[[ DATA TO PROCESS, beginning ]]

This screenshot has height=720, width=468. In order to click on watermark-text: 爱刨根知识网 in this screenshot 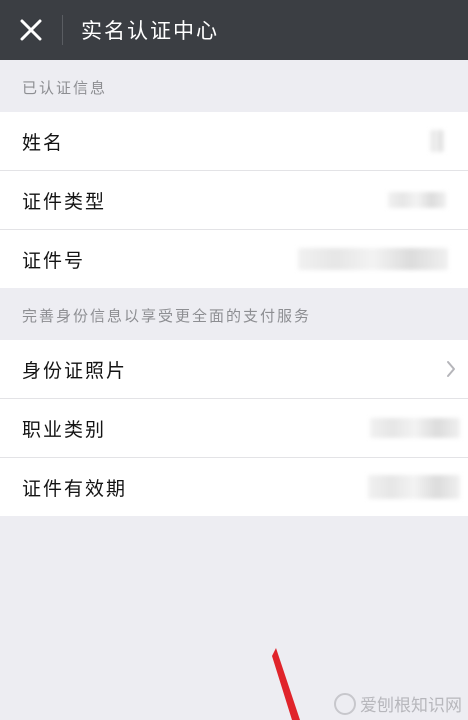, I will do `click(411, 706)`.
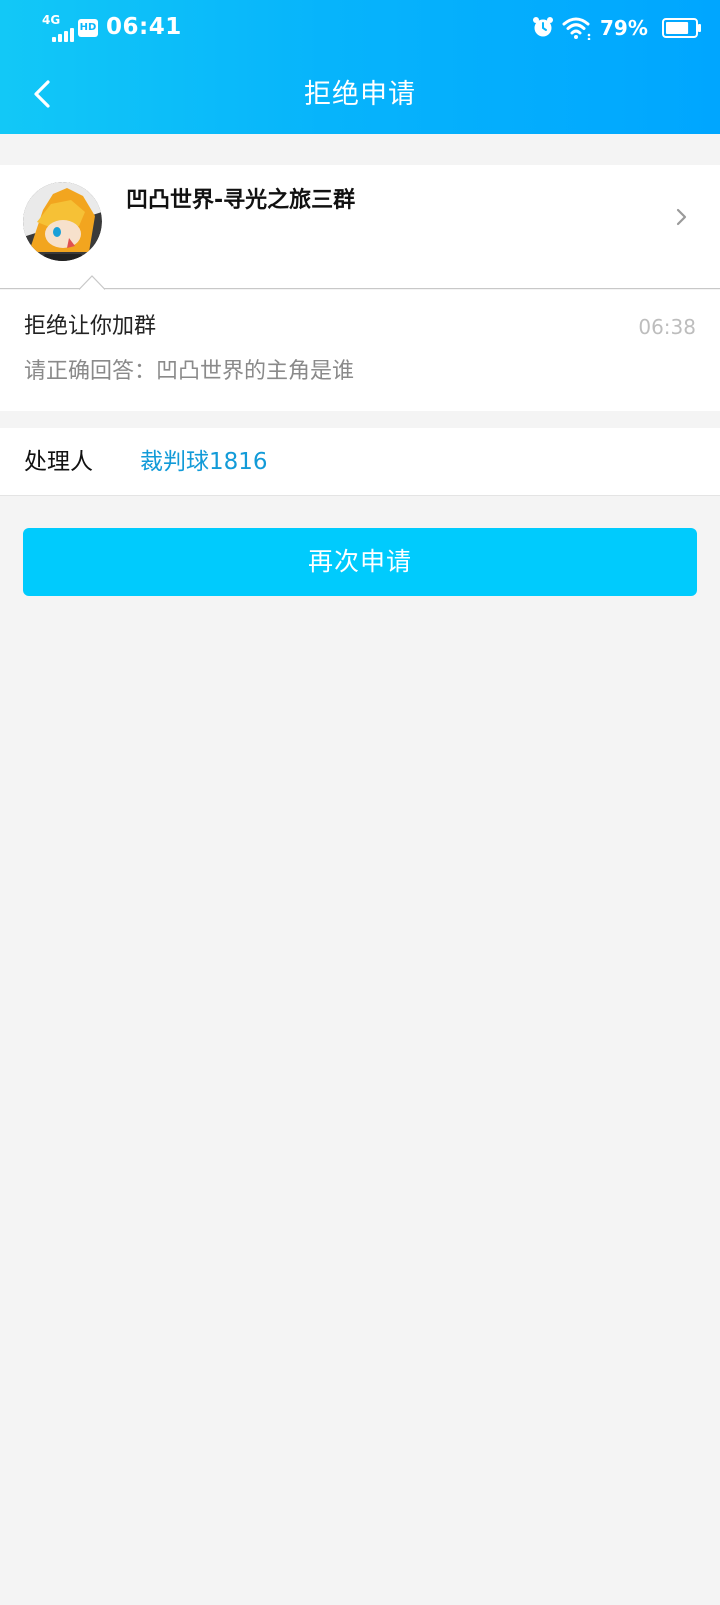 Image resolution: width=720 pixels, height=1605 pixels. I want to click on rejection-time: 06:38, so click(667, 327).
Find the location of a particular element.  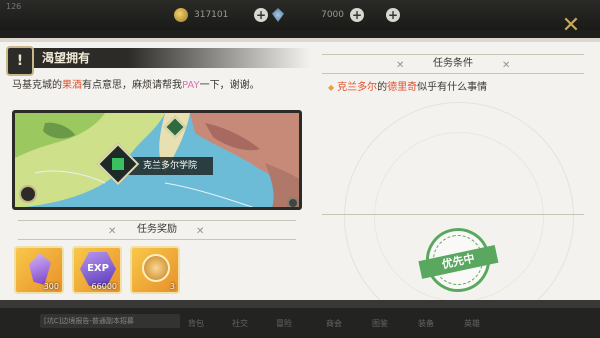

gold-resource: 317101 + is located at coordinates (221, 15).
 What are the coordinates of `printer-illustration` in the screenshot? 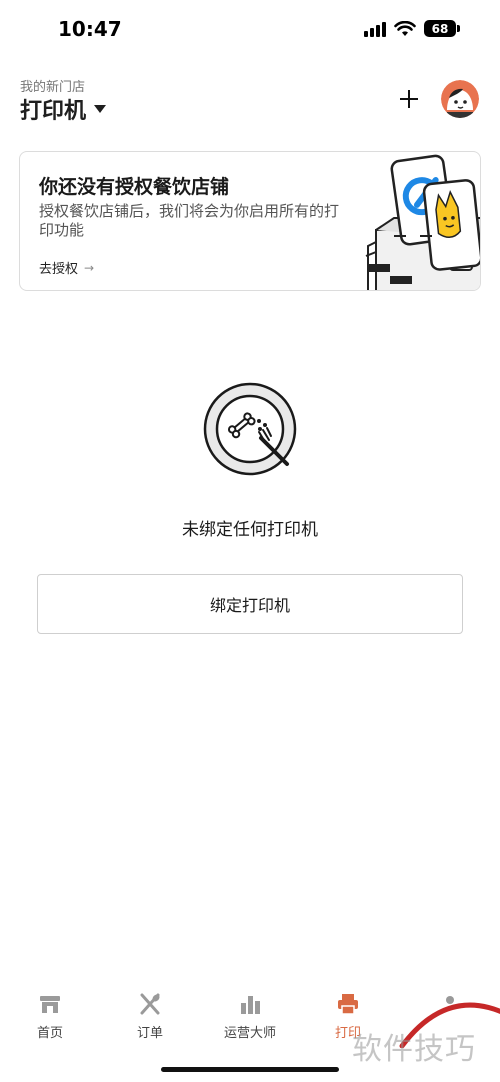 It's located at (422, 222).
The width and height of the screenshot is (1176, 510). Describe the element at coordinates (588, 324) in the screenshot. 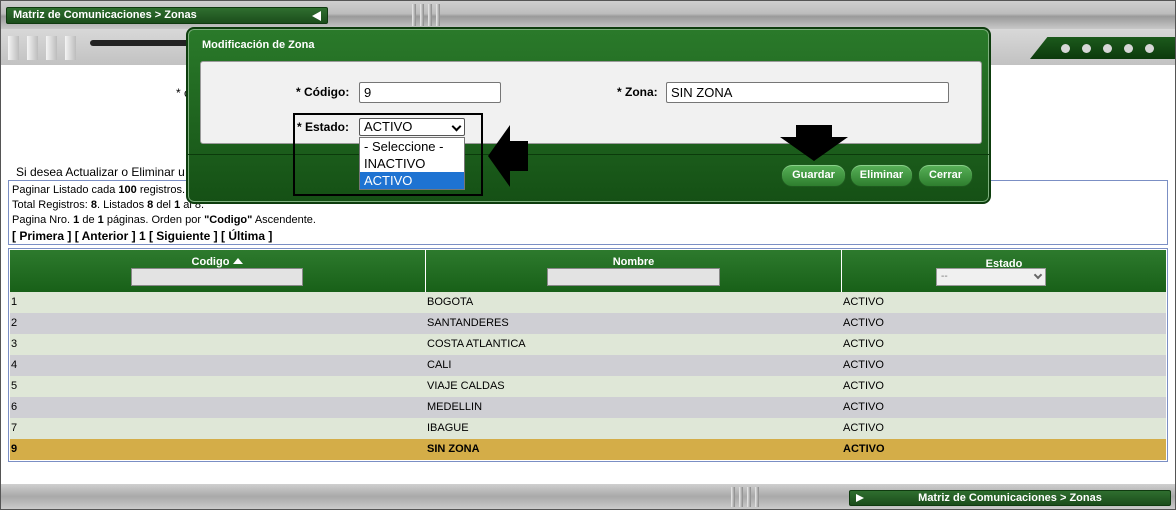

I see `table-row: 2 SANTANDERES ACTIVO` at that location.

[[ DATA TO PROCESS, end ]]

### EXERCISE REQUIREMENTS
Transcribe the listing word for word, from the line with "The width and" through the end of the listing, and leave the pictures out of your answer.

### TASK SOLUTION
The width and height of the screenshot is (1176, 510). Describe the element at coordinates (588, 324) in the screenshot. 

I see `table-row: 2 SANTANDERES ACTIVO` at that location.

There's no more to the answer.